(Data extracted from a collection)
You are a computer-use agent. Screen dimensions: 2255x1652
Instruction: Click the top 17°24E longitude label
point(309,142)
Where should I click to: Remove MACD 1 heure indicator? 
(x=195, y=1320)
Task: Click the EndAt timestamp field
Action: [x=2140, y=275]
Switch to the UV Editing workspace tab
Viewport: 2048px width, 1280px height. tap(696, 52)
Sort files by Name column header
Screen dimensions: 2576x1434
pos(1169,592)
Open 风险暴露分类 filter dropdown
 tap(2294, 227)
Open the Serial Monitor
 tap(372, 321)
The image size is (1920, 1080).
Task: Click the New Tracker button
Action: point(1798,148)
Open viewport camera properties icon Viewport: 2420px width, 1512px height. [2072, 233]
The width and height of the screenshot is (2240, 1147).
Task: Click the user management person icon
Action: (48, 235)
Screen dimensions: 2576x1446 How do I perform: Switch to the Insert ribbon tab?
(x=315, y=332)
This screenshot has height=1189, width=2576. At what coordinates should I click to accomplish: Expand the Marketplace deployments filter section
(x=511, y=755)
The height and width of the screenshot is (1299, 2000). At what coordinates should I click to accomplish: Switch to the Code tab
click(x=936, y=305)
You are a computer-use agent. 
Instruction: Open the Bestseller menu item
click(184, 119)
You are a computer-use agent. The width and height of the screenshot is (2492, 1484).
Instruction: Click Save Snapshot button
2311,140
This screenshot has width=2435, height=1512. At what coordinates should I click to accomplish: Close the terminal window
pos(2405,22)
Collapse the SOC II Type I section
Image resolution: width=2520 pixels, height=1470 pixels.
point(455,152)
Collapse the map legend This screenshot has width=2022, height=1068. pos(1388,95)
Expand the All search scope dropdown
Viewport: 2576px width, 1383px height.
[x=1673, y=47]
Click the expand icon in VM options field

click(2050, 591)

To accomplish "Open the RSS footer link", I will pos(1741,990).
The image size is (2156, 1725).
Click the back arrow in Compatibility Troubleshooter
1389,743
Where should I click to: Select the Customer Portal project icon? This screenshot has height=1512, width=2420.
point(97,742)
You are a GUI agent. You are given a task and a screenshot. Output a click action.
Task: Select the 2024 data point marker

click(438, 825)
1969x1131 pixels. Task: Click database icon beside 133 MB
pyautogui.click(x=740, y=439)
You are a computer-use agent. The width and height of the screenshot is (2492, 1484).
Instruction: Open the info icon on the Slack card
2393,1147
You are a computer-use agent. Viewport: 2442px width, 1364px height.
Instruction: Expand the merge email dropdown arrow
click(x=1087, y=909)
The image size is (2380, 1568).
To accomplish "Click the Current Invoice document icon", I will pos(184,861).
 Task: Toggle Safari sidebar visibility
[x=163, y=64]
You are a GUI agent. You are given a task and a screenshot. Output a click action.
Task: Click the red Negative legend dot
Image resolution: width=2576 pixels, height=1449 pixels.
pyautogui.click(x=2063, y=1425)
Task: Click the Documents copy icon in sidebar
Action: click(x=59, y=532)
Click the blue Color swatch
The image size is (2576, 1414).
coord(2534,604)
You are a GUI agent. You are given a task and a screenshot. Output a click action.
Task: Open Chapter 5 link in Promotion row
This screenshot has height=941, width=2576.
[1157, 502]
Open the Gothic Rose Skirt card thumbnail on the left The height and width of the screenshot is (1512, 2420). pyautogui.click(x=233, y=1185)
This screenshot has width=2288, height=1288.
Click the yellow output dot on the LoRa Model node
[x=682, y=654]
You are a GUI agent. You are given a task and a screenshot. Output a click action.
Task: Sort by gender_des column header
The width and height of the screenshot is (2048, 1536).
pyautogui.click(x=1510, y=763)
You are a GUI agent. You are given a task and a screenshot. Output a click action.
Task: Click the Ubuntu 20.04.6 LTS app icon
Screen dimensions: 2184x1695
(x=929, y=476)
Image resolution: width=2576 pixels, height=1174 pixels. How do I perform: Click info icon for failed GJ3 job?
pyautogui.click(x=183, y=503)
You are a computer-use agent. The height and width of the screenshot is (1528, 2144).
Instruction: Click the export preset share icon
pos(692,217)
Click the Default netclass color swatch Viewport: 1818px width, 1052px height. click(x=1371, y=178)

Exercise aim> Which lines in the records above contain the string "link"? Copy them.

Exercise response>
To accomplish "Open the RSS footer link", I will pos(1741,990).
Task: Open Chapter 5 link in Promotion row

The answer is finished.